** What is expected **
Could you set down exactly the lines in the records below between the line holding "3M がんこたわし荒目 (186, 352)" and the line holding "フードパック (39, 82)", inclusive?

[Saved entries]
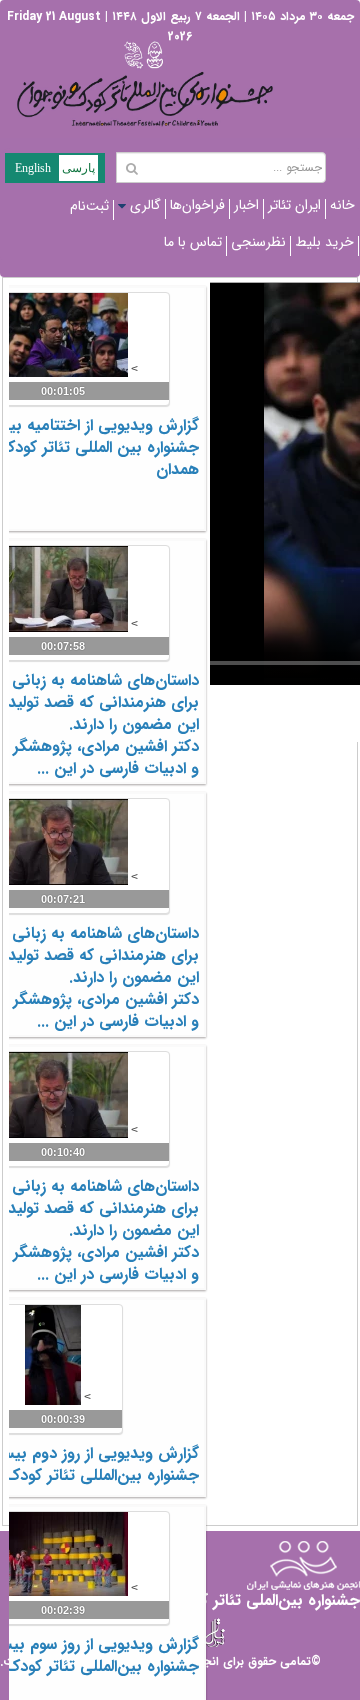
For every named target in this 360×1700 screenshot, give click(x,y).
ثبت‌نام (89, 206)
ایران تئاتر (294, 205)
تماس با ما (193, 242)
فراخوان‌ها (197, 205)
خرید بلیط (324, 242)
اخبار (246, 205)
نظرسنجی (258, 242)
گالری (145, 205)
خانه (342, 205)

...

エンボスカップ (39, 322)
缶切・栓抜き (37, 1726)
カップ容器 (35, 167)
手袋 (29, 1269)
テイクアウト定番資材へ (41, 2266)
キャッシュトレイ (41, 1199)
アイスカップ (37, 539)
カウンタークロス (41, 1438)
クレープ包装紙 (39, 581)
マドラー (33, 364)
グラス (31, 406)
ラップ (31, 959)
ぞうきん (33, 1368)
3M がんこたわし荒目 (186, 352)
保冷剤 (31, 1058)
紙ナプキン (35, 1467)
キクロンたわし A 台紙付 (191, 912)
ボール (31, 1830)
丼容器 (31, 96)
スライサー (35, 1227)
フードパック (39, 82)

** Written reply **
3M がんこたわし荒目 (186, 352)
保冷剤 (31, 1058)
紙ナプキン (35, 1467)
キクロンたわし A 台紙付 (191, 912)
ボール (31, 1830)
丼容器 (31, 96)
スライサー (35, 1227)
フードパック (39, 82)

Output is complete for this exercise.